§ WHAT IS BEING ASKED:
Copy the listing below exactly, but skip the pictures.

§ EXTRACTED ENTRIES:
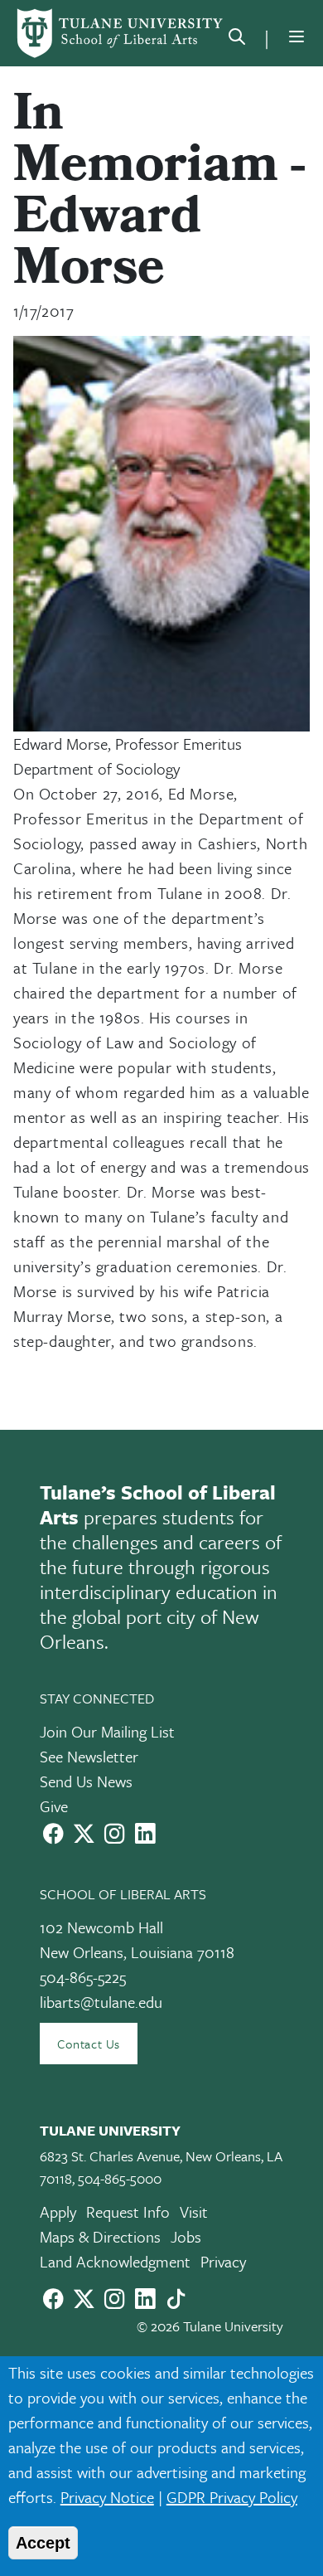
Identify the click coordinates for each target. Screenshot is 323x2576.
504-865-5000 (120, 2178)
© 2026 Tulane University (210, 2326)
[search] (237, 40)
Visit (194, 2211)
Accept (43, 2543)
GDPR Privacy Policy (231, 2497)
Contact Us (88, 2043)
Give (54, 1806)
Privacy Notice (107, 2497)
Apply (58, 2211)
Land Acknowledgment (115, 2261)
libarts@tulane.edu (101, 2001)
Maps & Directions (100, 2236)
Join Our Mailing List (107, 1731)
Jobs (186, 2236)
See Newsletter (89, 1756)
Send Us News (86, 1781)
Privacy (223, 2261)
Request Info (128, 2211)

§ TASK RESPONSE:
Identify the click coordinates for each target. Screenshot is 323x2576.
504-865-5000 (120, 2178)
© 2026 Tulane University (210, 2326)
[search] (237, 40)
Visit (194, 2211)
Accept (43, 2543)
GDPR Privacy Policy (231, 2497)
Contact Us (88, 2043)
Give (54, 1806)
Privacy Notice (107, 2497)
Apply (58, 2211)
Land Acknowledgment (115, 2261)
libarts@tulane.edu (101, 2001)
Maps & Directions (100, 2236)
Join Our Mailing List (107, 1731)
Jobs (186, 2236)
See Newsletter (89, 1756)
Send Us News (86, 1781)
Privacy (223, 2261)
Request Info (128, 2211)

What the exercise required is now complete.